Because I'm pretty close to that standard Dude. Close enough that I don't catch much shit just for saying true things.
It's likewise part of the same soft sexism that I could say all of this safely, that I could wait as long as I did to consider or talk about it, and that it won't affect me much to have done so.

Just... seemed worth recognizing, too.

/actual end.
From @punkrockscience:

"[Some friends were] teasing me for dressing up for a meeting -heels, tailored suit, makeup, whole nine. I said “clothes are armor - would you fight the big boss with less than your best build?”

If your character is overleveled, you can. Everyone else..."
Also super valid. Even if everything I'm saying is true, if it's used as a cudgel against Bernie but not another candidate who's more attractive to power, then it's not great for its own reasons.

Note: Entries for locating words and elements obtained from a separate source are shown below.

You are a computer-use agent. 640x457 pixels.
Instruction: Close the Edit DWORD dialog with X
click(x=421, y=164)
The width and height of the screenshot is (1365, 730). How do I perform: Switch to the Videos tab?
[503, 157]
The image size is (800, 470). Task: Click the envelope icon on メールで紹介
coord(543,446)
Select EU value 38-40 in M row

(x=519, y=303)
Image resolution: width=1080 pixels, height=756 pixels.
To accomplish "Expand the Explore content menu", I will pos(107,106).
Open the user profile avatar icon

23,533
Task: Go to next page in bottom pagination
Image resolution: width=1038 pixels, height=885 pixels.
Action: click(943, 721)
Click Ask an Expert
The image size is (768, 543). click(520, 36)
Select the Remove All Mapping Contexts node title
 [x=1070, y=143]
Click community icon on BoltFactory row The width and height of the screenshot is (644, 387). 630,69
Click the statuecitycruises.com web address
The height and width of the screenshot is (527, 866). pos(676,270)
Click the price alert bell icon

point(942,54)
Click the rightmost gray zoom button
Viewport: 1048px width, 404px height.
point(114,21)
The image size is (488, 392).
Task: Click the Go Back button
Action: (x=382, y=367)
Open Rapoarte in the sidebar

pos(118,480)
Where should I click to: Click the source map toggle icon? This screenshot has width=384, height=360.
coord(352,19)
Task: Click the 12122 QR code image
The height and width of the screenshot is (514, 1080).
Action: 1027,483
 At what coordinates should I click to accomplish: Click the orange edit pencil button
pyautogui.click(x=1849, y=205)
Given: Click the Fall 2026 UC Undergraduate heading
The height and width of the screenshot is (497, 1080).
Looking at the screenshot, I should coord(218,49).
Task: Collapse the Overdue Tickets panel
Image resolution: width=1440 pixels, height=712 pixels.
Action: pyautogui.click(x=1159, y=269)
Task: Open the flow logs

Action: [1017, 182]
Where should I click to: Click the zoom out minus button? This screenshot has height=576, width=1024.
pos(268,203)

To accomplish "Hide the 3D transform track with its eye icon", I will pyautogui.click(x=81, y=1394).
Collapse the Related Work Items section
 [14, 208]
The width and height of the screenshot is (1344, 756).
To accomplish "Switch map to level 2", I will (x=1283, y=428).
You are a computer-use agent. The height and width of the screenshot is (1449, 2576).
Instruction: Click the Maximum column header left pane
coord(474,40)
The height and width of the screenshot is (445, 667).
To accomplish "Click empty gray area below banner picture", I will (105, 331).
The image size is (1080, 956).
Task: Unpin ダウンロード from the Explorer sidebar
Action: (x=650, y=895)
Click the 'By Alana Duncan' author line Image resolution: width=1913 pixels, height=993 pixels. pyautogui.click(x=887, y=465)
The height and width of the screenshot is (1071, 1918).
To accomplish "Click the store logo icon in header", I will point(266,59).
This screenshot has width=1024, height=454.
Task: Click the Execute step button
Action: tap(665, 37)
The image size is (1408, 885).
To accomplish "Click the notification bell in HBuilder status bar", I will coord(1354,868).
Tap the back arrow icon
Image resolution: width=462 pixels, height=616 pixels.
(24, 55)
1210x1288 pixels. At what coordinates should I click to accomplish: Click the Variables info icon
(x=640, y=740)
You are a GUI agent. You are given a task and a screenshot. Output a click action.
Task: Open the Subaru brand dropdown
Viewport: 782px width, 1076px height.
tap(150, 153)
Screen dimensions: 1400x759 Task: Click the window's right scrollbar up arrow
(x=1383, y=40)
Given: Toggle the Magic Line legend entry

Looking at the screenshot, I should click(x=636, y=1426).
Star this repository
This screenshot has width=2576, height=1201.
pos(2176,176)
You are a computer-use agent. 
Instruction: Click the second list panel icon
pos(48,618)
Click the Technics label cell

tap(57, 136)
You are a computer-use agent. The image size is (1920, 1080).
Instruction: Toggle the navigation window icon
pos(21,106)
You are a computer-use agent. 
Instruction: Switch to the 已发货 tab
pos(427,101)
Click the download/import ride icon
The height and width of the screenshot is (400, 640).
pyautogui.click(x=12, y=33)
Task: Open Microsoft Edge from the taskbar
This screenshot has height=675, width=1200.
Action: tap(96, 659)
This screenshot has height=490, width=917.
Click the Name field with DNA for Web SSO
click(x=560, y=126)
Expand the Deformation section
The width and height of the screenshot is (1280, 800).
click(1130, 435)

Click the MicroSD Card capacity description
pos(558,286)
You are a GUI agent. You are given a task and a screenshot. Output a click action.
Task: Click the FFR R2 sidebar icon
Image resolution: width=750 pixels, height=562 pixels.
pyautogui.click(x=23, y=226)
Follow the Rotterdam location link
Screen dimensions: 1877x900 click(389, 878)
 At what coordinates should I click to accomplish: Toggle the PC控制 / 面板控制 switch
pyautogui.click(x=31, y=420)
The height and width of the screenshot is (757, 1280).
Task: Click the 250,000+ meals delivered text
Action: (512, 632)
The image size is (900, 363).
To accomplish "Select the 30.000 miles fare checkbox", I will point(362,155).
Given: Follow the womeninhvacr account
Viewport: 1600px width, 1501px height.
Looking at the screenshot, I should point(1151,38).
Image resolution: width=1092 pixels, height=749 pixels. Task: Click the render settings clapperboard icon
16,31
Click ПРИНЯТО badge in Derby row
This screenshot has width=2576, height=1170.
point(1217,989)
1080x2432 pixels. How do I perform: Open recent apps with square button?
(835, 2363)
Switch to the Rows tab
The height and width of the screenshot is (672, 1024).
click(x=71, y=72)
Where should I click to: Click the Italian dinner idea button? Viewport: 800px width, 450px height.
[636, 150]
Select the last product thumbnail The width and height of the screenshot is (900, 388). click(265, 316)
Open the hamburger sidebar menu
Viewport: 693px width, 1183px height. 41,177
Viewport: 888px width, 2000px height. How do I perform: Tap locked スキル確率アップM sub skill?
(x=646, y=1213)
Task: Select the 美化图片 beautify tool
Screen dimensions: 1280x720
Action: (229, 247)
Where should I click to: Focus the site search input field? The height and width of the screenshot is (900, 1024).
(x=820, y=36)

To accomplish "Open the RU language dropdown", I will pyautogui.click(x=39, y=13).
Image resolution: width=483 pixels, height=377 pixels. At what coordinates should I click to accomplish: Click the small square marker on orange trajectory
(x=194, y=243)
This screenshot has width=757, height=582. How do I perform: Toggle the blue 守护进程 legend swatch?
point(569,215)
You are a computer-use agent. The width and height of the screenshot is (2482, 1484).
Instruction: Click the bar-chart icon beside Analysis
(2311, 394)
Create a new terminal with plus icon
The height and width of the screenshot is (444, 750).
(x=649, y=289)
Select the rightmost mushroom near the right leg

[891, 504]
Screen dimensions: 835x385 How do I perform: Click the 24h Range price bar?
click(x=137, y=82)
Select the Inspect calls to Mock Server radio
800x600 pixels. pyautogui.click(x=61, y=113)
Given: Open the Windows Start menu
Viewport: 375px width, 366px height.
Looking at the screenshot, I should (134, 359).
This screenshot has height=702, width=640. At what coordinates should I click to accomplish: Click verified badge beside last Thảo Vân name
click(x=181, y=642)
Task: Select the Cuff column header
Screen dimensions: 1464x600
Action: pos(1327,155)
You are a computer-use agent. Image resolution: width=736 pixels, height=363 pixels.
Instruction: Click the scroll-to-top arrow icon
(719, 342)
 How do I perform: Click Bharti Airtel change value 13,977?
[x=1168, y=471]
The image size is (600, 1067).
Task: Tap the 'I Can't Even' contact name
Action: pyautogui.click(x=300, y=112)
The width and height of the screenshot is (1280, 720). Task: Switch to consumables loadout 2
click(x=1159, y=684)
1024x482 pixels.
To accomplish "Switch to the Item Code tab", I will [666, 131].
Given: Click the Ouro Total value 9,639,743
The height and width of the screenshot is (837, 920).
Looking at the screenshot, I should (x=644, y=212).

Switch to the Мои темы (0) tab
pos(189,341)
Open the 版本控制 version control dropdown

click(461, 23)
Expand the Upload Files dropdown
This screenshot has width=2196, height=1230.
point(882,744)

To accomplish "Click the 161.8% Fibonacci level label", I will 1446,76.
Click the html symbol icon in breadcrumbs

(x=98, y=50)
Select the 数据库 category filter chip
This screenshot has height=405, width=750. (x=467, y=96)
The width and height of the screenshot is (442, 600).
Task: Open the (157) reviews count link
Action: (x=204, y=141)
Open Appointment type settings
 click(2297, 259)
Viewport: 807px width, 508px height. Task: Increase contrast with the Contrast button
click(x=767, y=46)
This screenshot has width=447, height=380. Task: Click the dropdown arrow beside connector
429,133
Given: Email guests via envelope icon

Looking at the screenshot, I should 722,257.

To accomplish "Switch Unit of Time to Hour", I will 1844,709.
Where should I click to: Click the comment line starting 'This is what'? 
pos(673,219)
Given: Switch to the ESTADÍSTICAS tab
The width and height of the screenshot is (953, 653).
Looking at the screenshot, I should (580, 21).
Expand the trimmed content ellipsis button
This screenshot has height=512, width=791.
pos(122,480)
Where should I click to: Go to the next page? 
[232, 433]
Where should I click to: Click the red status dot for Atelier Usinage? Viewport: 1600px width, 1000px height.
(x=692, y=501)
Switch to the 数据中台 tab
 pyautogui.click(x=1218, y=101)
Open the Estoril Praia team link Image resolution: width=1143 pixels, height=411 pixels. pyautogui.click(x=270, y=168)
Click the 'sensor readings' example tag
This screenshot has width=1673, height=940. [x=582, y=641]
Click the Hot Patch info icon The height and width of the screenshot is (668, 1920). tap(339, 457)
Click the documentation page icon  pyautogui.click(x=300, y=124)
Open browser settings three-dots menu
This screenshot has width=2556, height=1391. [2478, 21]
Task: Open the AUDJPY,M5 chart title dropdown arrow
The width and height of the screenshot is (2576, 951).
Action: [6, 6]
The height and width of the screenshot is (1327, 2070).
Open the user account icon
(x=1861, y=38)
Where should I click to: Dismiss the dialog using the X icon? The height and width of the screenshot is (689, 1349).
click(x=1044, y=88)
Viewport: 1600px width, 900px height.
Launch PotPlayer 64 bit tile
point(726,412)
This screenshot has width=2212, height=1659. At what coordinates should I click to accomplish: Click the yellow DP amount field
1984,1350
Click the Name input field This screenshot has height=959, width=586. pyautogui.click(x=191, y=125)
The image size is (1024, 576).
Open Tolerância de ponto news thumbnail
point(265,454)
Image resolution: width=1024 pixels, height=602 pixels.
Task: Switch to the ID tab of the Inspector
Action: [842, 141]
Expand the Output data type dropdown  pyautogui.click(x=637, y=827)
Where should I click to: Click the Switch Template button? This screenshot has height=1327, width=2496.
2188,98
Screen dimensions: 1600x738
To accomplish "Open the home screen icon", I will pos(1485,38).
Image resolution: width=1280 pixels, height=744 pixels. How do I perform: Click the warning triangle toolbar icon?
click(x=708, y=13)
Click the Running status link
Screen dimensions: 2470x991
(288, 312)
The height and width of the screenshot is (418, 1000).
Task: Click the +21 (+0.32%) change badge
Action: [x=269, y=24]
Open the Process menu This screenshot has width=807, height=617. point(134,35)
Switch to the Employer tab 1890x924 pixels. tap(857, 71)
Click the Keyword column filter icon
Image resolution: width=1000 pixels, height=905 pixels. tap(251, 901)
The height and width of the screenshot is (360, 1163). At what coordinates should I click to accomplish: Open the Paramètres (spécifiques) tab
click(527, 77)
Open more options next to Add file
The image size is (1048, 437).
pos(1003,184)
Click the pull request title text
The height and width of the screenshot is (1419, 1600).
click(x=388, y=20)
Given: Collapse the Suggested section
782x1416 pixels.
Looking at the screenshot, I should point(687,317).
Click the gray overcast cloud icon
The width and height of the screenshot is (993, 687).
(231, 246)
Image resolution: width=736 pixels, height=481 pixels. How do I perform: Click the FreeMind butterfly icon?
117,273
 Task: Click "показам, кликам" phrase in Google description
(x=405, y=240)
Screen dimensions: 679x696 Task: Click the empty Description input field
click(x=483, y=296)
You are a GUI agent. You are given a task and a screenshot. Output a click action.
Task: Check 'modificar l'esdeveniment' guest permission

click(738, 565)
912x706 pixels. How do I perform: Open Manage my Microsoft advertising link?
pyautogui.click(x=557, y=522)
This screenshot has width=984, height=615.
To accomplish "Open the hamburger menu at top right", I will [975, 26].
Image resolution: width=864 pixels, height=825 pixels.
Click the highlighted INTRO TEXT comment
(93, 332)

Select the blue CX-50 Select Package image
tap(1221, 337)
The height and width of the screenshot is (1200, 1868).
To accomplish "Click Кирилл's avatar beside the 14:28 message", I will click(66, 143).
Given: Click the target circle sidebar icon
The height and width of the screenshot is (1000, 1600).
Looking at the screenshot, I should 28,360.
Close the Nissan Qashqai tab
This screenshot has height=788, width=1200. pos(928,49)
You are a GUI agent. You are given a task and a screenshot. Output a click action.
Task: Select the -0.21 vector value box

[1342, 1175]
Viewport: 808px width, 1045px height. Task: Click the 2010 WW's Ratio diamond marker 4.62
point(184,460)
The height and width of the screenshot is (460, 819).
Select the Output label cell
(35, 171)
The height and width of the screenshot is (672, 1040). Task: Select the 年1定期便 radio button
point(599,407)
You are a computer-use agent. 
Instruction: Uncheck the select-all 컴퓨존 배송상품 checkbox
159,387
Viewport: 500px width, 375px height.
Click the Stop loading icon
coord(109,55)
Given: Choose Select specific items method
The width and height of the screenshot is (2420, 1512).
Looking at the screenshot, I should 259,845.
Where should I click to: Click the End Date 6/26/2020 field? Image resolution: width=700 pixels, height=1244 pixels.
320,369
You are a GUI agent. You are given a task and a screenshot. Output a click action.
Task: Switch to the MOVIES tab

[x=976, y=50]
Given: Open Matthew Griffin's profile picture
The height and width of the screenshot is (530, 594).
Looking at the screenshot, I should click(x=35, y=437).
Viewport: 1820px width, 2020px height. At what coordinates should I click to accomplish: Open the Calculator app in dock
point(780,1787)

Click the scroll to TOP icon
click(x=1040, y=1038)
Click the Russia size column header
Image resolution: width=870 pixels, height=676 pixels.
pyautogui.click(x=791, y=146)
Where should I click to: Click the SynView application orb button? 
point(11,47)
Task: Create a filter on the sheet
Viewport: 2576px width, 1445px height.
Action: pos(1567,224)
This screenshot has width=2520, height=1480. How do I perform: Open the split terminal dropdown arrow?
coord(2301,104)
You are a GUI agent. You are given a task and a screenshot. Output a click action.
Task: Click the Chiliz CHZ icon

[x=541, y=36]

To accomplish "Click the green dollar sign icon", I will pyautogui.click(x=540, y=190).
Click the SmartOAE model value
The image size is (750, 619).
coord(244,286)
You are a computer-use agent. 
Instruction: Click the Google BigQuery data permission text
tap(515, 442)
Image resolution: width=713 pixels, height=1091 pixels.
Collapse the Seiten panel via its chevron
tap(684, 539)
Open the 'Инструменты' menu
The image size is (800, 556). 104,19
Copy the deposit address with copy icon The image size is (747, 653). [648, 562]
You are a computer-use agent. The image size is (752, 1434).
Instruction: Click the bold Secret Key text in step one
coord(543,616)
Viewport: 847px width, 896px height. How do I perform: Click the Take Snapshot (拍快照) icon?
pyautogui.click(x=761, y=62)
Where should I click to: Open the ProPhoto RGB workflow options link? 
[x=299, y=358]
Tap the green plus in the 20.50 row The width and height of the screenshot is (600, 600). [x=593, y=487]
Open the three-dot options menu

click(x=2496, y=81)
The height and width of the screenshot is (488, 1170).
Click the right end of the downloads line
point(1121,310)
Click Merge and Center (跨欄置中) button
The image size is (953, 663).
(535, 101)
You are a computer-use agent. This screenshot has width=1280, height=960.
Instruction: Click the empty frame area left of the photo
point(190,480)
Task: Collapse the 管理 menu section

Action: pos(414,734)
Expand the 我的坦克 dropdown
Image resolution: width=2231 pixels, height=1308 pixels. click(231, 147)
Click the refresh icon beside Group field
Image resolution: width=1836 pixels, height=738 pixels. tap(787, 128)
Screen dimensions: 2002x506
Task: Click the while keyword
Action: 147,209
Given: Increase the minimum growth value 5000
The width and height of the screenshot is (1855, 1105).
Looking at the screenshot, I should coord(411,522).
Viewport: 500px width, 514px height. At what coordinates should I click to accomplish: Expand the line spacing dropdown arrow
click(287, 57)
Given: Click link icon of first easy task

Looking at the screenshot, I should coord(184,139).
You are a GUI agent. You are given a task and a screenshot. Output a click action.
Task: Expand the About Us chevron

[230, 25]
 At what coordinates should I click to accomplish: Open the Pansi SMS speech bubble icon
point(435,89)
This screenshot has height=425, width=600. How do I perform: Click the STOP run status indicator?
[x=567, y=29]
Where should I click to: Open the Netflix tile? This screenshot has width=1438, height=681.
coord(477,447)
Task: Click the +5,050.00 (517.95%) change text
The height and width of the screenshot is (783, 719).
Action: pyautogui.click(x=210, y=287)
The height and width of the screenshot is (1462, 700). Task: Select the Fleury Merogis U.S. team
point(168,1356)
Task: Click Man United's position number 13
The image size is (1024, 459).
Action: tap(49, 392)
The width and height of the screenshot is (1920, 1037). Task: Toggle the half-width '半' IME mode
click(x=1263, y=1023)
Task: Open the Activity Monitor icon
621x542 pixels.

I'm comfortable with both things being true. https://twitter.com/safespaceghost/status/1356283901531066377?s=20
Update: Nope, not his only coat, not his nicest coat, definitely a choice he made. https://twitter.com/NomeDaBarbarian/status/1356309622580105216?s=20
There are folks who are making a comparison between Sanders and Yellen - I don't think that it's necessarily a fair one, especially given their public profile.

That said, someone pointed out Warren's look to me, and I think that's a far fairer critique of what I'm saying:
I'd argue they've got similar profiles, publicly, and have similarly done events in much more formal coats.

To compare, though, Warren's look at this inauguration, and a previous senatorial event.
The fact that Bernie gets centered in the conversation for this, and Warren doesn't, does speak (I think) to the way that Bernie's perceived as being much more hostile to power.

I don't know that that's a fair response to people responding to his look, though, but rather a /
criticsim of his coverage.

It's more nuance than I think this site is conducive to.

Whatever the motivations of the folks centering him and sidelining Warren in coverage (which, fuck, that's its own ball of wax), the folks' experiences I'm talking about here are real.
So responding to people who are noticing a reflection of their lived experiences, with the anger you have reserved for a media environment that you feel has treated him unfairly -

I dunno. It still feels super shitty to me.